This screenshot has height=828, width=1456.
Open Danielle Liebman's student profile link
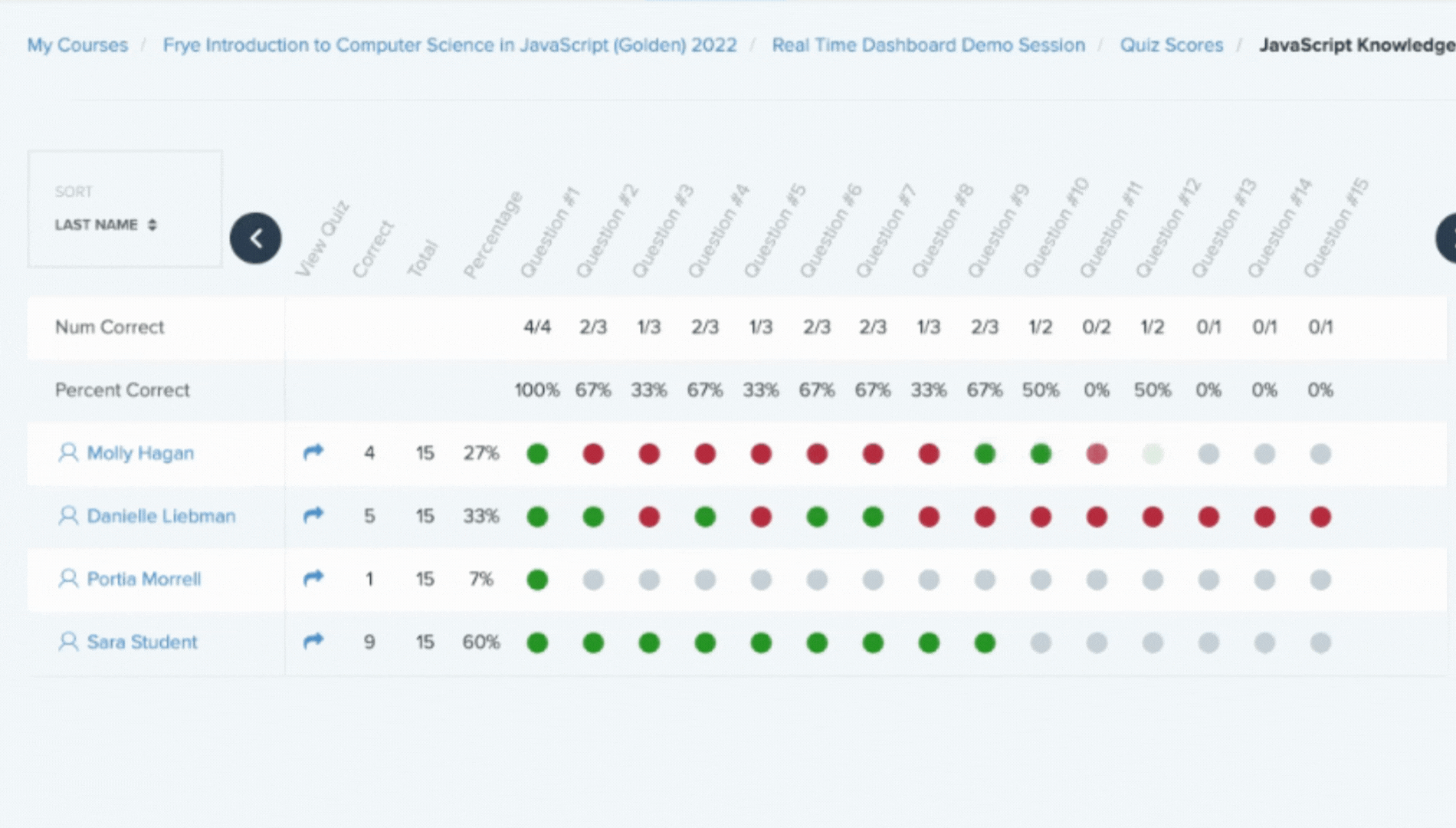pyautogui.click(x=161, y=516)
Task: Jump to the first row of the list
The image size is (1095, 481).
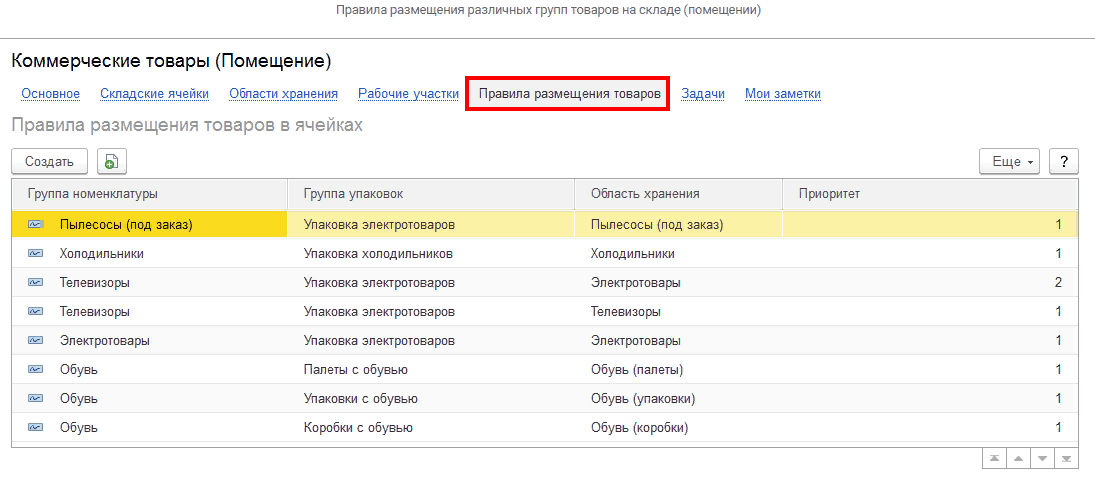Action: (x=994, y=458)
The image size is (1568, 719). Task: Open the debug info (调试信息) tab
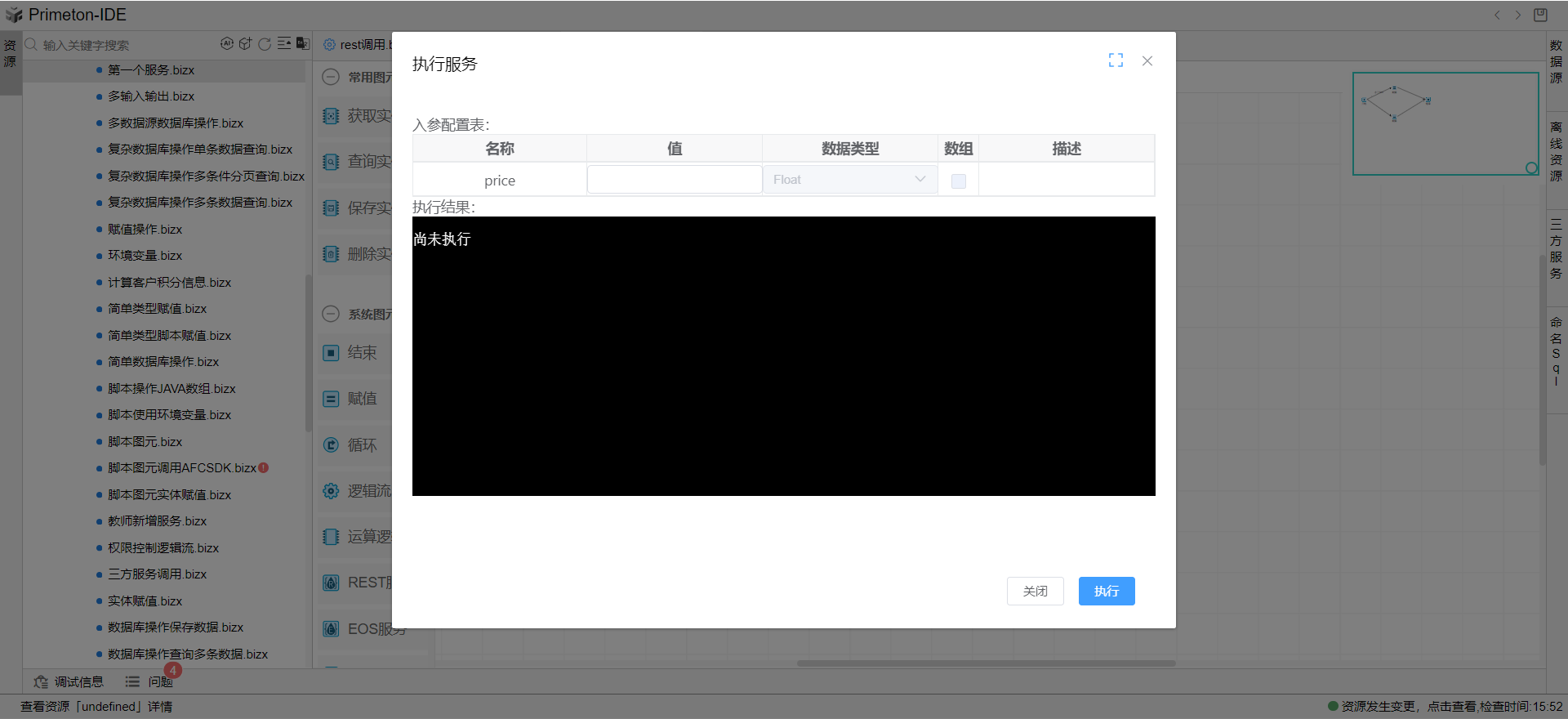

- **ASSIGNMENT**:
Your copy must begin at the line containing "Open Danielle Liebman's student profile link" and end at the last line of the material above. Reproduce each line exactly, but not the pictures.

- **SOLUTION TO THE EXERCISE**:
Open Danielle Liebman's student profile link
pyautogui.click(x=161, y=516)
Task: Jump to the first row of the list
The image size is (1095, 481).
Action: (x=994, y=458)
The image size is (1568, 719). Task: Open the debug info (调试信息) tab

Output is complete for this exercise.